Narracja serialu skupia się na tych dwóch postaciach – na początku przede wszystkim na Tripp. „New Yorker” napisał, że Sarah Paulson jako Tripp wygląda jak „wcielenie desperacji”. To prawda, ale niecała. Jest pełna desperacji i zgorzknienia, ale także resentymentu, niespełnionych ambicji i pretensji do ważności. Jest przekonana, że została wielokrotnie skrzywdzona i niedoceniona przez administrację Clintona: choć gdy nowy prezydent obejmował urząd, mimo swoich konserwatywnych poglądów została na posterunku w Białym Domu, znosząc wszystkie dziwactwa nowej władzy i jej „pogardę dla drugiej połowy kraju”. Tripp roi sobie, że padła ofiarą piętrowej intrygi, że trafiła do Pentagonu, bo zbyt dużo wiedziała o Fosterze i Whitewater, że Clintonowie chcą ją uciszyć. Być może najbardziej wściekła jest na to, że tak naprawdę nikt w Białym Domu o niej nie pamięta i się nią nie interesuje. Przyjaźń z Lewinsky, informacje o jej relacjach z Clintonem pozwalają Tripp znów poczuć się ważną. Bez wiedzy przyjaciółki Tripp nagrywa rozmowy telefoniczne z nią, wszystko po to, by zdobyć na taśmie dowody przeciw Clintonowi.

Decyzja o skupieniu się na takiej bohaterce ma daleko idące konsekwencje dla serialu. Widz nie otrzymuje tego, czego się spodziewał: dramatu władzy na najwyższym szczeblu. A przynajmniej nie na początku – postaci z pierwszych stron gazet i ich konflikty w serialowej narracji zaczynają pojawiać się stopniowo. Na początku zamiast gabinetów, gdzie ważą się losy Ameryki i świata, obserwujemy głębokie przedpokoje władzy.
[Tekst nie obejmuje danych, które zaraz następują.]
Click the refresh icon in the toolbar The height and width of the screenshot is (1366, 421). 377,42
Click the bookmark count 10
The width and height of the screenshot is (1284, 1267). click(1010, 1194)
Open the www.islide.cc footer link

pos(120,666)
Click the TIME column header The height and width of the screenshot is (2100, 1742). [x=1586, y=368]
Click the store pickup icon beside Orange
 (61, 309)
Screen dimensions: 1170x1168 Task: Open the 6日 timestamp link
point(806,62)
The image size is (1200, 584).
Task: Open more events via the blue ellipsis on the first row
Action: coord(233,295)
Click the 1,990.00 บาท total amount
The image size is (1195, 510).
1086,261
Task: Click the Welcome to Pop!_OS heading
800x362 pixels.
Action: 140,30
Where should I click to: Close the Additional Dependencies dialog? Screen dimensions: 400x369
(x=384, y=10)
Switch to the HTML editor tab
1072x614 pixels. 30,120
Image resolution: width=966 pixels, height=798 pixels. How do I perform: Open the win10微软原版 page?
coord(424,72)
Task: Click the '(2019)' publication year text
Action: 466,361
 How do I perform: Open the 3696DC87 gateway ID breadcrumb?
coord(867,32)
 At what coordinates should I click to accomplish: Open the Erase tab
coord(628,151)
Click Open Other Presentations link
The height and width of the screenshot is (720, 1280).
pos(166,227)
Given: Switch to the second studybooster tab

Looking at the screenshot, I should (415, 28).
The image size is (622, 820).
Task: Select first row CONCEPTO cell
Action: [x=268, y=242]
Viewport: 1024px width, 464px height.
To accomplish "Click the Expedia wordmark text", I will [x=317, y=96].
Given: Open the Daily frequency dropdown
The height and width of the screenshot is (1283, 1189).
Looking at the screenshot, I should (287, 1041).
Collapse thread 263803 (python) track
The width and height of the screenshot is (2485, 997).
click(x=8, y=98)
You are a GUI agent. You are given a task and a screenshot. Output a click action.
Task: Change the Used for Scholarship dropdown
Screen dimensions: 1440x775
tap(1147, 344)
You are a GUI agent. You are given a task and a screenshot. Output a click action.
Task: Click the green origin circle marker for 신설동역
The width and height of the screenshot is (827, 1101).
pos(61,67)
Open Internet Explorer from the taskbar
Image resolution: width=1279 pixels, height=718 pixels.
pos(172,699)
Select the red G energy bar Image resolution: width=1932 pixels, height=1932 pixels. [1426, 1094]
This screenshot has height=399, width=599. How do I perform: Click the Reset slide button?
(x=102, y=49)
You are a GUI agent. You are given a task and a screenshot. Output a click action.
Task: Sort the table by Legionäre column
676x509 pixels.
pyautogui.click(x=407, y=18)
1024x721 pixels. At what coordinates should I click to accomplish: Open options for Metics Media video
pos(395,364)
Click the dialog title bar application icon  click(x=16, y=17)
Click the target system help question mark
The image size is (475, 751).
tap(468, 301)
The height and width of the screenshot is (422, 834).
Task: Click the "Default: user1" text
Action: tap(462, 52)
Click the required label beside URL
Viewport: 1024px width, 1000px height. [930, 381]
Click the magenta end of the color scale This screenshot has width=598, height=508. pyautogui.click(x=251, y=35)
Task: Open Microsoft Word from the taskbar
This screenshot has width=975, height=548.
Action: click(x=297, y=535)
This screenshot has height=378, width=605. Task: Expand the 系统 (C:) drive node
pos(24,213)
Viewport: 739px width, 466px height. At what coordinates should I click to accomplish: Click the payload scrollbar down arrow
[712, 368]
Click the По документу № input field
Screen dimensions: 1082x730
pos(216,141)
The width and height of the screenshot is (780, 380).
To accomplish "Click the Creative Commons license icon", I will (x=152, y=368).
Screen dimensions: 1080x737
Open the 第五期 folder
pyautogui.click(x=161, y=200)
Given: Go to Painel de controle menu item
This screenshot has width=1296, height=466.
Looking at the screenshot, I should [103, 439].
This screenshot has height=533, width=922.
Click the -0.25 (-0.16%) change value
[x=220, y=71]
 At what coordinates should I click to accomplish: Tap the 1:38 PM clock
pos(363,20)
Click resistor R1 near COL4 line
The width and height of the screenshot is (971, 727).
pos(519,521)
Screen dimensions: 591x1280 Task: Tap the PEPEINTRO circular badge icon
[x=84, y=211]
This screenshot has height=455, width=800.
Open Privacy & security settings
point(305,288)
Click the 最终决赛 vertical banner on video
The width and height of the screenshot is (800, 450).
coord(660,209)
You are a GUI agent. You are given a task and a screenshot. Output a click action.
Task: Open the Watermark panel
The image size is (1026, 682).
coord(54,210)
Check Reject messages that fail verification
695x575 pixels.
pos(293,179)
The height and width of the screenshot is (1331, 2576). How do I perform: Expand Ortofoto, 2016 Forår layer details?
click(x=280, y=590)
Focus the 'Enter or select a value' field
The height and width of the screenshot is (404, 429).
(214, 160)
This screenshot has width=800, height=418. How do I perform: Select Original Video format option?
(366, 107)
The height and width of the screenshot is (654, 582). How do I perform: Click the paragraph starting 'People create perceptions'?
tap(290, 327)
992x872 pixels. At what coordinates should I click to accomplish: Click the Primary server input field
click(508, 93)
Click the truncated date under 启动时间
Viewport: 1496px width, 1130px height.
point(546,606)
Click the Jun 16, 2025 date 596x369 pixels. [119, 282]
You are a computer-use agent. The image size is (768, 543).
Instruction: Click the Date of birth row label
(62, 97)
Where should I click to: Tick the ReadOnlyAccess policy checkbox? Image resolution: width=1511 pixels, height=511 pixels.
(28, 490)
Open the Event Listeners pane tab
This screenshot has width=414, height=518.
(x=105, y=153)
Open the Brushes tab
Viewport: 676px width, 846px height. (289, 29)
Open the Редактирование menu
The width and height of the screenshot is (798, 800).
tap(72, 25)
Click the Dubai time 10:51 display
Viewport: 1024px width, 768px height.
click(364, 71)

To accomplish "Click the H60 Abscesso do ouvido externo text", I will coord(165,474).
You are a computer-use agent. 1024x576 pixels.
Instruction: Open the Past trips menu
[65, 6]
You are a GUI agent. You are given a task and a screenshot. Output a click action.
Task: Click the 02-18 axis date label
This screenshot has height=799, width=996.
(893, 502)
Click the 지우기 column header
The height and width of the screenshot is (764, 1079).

Miejsca na co dzień niepokazywane w telewizyjnych relacjach, gdzie w świetle jarzeniówek codzienne trwanie państwa zapewnia anonimowa praca nieodróżnialnych od siebie, zszarzałych od swojej pracy urzędników trzeciego i czwartego garnituru.

Korzenie toksycznych podziałów

Z każdym kolejnym odcinkiem serial stopniowo poszerza pole widzenia, przede wszystkim pokazując narastającą w Ameryce lat 90. toksyczną polaryzację na osi liberałowie–konserwatyści. Clintonowie zawsze tłumaczyli wydarzenia, które doprowadziły do impeachmentu, spiskiem radykalnej prawicy. W ich narracji ultrakonserwatywne grupy interesu, przyzwyczajone w trakcie dwunastu lat rządów Republikanów (1981-1993) do wpływu na Biały Dom, nie mogły pogodzić się z tym, że nagle go utraciły po zwycięstwie Demokraty. Prawica, głosi dalej narracja Clintonów, postanowiła za wszelką cenę zatopić demokratyczną administrację. Zwłaszcza po drugim zwycięstwie Clintona w 1996 r. Gdy nie udało się przy pomocy afery finansowej (Whitewater), sięgnięto po seksualną, byle tylko upokorzyć prezydenta, złamać go i zmusić do dymisji.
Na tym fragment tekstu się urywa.